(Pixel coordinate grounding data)
⟨

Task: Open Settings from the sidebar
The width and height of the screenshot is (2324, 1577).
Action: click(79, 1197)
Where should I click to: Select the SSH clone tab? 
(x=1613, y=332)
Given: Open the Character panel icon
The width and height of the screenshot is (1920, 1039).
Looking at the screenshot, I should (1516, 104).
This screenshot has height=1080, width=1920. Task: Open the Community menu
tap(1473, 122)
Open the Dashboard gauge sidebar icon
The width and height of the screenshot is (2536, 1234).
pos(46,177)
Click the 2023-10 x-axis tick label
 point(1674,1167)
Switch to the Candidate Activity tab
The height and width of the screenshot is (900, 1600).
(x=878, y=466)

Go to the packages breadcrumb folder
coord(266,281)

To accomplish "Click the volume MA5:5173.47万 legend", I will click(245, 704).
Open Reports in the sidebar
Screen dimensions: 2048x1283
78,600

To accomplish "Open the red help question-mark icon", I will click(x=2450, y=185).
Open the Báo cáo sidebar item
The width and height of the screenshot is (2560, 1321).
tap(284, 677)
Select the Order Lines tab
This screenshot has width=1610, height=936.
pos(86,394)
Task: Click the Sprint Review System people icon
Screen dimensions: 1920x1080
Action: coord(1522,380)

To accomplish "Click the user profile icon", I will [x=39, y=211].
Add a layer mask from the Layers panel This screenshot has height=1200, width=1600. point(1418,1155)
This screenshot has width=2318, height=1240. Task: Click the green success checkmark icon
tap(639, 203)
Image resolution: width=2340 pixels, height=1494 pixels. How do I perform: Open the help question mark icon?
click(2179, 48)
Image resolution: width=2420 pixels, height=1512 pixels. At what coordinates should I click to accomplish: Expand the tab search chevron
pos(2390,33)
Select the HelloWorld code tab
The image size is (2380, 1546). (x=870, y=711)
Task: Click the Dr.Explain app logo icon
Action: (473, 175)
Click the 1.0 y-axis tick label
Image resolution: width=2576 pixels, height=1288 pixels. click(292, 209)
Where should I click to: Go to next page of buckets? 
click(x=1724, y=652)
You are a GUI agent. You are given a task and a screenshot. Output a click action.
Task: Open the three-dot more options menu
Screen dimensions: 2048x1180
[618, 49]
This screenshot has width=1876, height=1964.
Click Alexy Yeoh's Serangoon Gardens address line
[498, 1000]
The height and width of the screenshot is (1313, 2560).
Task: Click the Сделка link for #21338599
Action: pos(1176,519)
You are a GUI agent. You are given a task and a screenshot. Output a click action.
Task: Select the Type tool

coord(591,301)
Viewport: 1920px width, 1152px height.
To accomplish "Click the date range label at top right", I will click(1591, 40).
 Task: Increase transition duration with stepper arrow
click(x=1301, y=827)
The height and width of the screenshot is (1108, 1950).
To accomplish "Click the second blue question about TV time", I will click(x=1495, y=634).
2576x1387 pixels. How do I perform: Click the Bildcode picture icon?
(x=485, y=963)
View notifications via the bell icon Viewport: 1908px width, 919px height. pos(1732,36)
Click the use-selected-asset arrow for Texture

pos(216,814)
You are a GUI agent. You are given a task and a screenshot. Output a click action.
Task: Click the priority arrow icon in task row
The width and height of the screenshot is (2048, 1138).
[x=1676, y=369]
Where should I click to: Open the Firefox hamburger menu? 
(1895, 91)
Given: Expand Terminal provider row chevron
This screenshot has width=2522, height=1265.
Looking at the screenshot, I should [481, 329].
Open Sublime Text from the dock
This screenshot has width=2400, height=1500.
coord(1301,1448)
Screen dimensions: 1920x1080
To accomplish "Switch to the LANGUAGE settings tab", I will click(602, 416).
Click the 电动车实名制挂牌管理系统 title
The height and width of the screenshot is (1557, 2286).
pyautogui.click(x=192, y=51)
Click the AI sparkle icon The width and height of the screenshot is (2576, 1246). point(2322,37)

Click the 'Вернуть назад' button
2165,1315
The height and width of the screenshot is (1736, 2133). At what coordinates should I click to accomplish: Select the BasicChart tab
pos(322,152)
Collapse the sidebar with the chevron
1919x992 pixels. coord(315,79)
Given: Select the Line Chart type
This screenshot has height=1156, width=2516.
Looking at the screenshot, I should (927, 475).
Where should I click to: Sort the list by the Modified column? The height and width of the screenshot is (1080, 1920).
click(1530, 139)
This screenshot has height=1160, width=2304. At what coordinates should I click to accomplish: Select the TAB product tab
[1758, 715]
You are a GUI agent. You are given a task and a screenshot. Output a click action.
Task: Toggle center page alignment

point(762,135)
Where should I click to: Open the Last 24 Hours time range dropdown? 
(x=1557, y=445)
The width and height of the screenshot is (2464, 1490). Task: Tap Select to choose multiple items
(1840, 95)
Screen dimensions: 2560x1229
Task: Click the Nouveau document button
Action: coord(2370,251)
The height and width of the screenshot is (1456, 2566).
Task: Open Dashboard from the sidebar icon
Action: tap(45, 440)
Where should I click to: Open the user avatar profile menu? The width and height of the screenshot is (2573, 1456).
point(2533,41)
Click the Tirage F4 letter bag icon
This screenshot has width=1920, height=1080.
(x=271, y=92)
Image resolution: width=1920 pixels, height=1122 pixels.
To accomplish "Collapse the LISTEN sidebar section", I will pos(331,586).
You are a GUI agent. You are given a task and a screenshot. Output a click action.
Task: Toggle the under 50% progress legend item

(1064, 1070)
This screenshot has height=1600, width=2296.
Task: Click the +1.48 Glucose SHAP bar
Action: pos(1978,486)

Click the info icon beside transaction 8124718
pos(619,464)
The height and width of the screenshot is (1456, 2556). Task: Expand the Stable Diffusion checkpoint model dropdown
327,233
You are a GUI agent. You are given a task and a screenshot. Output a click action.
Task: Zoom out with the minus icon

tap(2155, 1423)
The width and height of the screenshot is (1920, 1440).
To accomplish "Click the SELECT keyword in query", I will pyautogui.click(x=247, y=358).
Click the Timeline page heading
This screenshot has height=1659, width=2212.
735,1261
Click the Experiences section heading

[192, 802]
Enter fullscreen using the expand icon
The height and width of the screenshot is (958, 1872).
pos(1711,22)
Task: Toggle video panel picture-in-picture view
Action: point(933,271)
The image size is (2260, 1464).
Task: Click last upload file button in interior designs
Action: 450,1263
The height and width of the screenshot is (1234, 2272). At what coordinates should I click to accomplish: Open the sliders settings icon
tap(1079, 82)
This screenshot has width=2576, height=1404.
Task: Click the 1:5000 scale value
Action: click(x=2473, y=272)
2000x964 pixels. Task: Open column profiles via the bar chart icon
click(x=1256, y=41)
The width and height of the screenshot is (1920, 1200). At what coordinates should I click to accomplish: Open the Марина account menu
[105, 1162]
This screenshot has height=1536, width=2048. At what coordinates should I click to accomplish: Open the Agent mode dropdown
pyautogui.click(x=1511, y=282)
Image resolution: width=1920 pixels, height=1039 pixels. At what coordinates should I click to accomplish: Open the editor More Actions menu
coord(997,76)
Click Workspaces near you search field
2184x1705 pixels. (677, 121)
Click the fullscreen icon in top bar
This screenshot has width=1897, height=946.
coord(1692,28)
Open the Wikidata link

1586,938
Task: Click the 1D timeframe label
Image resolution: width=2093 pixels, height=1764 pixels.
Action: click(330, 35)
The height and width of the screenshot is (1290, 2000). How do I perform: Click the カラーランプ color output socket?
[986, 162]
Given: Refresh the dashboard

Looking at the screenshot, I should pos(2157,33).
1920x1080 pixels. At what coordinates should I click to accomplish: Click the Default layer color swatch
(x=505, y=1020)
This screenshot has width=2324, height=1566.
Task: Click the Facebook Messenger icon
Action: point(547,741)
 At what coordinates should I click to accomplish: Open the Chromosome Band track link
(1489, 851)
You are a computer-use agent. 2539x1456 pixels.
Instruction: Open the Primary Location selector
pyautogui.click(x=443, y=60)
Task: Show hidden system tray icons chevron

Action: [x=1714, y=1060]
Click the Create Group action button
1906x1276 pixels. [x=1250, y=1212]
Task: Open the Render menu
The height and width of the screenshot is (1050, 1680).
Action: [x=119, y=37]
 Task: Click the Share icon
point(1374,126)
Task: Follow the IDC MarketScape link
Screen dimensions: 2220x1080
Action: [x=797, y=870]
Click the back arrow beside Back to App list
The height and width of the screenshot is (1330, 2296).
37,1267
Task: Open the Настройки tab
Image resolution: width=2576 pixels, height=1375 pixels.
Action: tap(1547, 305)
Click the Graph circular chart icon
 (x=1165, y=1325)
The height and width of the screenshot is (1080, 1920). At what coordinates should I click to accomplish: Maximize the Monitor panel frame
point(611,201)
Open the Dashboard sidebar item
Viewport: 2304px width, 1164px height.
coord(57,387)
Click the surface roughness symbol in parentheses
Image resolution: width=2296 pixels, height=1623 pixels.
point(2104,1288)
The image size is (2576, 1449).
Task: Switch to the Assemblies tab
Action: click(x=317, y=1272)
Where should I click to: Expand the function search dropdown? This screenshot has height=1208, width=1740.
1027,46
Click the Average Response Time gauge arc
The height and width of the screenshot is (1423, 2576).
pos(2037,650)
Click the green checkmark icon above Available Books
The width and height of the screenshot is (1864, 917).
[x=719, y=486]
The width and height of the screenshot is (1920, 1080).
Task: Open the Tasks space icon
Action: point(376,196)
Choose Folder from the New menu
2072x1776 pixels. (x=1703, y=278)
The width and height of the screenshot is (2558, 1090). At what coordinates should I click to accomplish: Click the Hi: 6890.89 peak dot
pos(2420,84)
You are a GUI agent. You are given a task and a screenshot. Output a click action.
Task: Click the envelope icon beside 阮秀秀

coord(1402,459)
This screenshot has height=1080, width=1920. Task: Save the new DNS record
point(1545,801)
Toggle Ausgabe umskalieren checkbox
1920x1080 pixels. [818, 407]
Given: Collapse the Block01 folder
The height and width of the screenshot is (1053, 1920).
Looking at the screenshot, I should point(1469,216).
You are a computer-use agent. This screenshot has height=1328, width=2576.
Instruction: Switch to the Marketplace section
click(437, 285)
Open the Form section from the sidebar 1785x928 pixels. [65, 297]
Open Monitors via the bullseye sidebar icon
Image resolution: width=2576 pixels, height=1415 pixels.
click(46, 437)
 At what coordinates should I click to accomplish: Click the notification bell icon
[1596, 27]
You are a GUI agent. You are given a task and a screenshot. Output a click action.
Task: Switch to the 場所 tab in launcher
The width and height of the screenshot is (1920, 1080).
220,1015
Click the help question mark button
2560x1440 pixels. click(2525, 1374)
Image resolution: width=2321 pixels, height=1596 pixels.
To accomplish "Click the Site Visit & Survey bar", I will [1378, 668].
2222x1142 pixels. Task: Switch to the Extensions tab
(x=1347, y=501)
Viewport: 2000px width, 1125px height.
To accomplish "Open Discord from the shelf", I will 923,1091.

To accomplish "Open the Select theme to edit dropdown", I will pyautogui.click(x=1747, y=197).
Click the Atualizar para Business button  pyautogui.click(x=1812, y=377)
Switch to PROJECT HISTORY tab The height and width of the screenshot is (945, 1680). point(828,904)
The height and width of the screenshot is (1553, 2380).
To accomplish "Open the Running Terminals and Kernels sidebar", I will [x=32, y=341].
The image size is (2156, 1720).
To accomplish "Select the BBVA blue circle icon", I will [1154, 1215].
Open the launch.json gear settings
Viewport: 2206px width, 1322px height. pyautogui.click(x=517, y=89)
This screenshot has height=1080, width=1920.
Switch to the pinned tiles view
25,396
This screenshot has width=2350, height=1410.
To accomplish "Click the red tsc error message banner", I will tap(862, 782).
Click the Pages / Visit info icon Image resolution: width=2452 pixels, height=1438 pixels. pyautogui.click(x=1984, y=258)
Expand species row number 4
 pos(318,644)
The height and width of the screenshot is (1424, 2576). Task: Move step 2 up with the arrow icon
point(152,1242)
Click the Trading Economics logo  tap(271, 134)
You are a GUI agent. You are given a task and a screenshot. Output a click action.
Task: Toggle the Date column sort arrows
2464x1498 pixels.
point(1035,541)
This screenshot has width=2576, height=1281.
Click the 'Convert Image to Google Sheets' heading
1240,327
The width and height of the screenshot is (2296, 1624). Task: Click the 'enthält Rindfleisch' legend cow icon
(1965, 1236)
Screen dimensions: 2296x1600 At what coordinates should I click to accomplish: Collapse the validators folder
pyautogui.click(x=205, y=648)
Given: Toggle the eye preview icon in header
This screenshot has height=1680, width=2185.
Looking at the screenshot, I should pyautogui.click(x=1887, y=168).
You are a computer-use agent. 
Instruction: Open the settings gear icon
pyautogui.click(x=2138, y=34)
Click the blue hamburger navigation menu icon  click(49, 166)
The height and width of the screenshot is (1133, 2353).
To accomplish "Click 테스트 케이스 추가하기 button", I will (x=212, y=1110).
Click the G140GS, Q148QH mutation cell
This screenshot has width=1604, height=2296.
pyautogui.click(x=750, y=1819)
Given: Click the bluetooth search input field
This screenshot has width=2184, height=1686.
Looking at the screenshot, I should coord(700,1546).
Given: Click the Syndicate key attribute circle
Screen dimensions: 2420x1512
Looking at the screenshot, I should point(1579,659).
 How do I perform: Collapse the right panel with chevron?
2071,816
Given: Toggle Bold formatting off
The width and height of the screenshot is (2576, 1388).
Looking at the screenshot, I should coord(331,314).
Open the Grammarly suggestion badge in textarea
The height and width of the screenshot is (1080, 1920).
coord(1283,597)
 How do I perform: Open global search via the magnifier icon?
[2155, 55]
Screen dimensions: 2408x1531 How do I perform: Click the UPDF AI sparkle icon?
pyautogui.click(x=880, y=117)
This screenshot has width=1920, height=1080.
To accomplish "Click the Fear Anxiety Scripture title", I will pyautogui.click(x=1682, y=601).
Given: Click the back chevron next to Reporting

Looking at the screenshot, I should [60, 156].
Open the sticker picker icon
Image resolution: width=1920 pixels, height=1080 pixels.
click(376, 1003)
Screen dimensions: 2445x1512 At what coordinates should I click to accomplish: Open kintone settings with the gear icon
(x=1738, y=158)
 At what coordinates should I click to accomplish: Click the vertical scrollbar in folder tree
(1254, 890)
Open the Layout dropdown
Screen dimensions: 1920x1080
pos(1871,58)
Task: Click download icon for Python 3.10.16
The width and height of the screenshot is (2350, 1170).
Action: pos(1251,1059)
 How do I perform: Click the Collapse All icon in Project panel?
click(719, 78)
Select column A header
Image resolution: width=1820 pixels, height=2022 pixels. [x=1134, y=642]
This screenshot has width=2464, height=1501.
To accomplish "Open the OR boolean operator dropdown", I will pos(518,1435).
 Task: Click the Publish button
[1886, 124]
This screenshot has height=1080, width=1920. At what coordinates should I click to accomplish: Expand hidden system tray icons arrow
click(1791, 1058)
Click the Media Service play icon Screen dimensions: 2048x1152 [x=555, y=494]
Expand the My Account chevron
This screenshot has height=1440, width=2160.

⟩

* _Work to complete_: All lines in the entries above that hold the word "circle" need to be copied.

* _Solution to this task_:
To accomplish "Select the BBVA blue circle icon", I will [1154, 1215].
Given: Click the Syndicate key attribute circle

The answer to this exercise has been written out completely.